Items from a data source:
*****

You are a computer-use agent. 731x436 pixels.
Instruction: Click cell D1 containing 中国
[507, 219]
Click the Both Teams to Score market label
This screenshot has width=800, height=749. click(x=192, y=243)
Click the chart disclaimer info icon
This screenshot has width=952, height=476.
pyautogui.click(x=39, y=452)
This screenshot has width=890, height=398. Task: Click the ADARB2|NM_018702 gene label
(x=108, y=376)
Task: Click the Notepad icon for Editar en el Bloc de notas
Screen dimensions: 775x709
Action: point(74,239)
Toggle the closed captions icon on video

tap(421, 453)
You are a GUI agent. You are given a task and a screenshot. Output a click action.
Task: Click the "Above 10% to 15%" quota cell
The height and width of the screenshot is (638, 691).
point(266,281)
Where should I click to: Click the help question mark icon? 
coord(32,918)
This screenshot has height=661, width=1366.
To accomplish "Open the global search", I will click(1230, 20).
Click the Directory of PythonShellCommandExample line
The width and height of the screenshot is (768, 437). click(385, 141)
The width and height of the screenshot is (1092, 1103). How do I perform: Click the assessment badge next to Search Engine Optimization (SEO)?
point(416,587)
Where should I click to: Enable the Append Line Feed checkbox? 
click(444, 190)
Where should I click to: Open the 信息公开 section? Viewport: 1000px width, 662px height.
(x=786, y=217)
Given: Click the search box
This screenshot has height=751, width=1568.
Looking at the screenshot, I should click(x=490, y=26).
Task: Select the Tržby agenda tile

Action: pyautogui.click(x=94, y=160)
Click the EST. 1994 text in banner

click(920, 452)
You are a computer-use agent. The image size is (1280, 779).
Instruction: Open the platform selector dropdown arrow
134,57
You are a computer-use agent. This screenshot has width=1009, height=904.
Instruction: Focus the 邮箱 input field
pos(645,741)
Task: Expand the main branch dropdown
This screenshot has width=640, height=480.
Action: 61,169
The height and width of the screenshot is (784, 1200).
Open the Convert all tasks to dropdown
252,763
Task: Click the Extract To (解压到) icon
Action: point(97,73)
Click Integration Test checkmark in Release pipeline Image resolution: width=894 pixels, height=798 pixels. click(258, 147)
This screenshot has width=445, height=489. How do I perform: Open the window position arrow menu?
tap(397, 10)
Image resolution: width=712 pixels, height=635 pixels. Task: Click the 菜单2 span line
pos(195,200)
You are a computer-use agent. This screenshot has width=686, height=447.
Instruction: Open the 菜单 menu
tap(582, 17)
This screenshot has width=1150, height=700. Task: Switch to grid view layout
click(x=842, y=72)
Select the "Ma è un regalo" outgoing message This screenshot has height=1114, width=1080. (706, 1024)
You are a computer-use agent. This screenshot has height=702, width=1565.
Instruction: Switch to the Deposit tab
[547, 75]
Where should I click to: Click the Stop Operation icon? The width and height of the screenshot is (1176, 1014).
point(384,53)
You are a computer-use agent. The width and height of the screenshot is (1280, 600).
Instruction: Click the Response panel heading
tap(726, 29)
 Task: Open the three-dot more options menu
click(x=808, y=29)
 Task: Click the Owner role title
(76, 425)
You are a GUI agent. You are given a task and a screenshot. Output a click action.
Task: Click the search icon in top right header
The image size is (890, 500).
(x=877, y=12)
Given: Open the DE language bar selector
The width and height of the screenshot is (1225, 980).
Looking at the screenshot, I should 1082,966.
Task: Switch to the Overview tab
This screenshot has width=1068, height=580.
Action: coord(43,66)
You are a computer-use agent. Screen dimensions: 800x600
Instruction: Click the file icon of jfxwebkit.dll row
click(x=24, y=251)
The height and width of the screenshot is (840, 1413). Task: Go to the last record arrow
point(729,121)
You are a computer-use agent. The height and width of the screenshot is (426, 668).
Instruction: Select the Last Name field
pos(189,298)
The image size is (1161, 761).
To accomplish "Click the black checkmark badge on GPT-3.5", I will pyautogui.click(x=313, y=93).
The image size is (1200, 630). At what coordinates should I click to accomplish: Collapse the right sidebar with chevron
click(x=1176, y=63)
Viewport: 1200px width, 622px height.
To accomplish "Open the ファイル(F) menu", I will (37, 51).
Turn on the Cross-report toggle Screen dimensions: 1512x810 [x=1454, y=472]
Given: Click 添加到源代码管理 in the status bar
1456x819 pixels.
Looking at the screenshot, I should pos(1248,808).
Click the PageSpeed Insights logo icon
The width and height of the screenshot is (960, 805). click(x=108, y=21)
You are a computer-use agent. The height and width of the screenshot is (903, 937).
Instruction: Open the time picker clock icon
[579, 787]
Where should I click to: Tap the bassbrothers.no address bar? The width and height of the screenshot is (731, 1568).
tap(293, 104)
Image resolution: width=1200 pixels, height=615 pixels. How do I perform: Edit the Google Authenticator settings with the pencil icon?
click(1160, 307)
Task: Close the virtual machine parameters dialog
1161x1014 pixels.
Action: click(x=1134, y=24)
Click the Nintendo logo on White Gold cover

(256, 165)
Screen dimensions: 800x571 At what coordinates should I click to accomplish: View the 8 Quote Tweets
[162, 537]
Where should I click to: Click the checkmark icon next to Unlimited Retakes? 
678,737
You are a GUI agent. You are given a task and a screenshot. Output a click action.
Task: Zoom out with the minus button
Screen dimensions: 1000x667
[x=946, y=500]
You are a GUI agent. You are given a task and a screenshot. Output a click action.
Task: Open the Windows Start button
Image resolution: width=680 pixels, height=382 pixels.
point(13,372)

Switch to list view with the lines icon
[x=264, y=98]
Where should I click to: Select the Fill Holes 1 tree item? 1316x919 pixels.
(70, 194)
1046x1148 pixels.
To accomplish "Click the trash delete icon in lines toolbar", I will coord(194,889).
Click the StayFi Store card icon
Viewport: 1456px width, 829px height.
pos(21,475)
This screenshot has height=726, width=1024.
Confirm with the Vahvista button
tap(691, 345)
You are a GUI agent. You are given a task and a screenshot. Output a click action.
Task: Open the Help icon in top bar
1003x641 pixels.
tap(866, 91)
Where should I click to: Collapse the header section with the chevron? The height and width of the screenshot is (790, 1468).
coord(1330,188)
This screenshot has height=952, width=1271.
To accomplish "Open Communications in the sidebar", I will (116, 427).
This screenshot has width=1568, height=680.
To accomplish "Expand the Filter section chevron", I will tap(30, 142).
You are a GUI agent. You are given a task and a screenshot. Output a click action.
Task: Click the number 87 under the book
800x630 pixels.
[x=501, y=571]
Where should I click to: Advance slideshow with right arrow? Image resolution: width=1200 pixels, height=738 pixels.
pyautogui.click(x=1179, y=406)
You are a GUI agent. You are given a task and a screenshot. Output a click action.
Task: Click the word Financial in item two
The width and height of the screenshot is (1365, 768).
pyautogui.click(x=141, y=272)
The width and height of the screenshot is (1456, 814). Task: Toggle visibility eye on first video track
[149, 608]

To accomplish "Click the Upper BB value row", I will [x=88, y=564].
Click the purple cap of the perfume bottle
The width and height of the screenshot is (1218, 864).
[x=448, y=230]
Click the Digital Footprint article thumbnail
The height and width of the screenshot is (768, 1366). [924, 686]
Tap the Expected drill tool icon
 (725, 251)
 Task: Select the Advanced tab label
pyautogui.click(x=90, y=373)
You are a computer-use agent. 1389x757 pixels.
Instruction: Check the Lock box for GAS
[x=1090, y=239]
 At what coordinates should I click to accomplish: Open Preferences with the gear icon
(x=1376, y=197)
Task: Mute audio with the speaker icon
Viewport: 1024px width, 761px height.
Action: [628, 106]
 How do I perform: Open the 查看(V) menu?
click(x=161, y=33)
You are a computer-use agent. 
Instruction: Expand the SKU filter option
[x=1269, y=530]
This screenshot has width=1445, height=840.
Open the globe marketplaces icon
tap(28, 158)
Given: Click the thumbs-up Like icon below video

*****

_Exercise instructions_:
Print exactly the lines from the one with "You are a computer-use agent. 1389x757" through the end of the data, inclusive.

_Output of the exercise_:
You are a computer-use agent. 1389x757 pixels.
Instruction: Check the Lock box for GAS
[x=1090, y=239]
 At what coordinates should I click to accomplish: Open Preferences with the gear icon
(x=1376, y=197)
Task: Mute audio with the speaker icon
Viewport: 1024px width, 761px height.
Action: [628, 106]
 How do I perform: Open the 查看(V) menu?
click(x=161, y=33)
You are a computer-use agent. 
Instruction: Expand the SKU filter option
[x=1269, y=530]
This screenshot has width=1445, height=840.
Open the globe marketplaces icon
tap(28, 158)
Given: Click the thumbs-up Like icon below video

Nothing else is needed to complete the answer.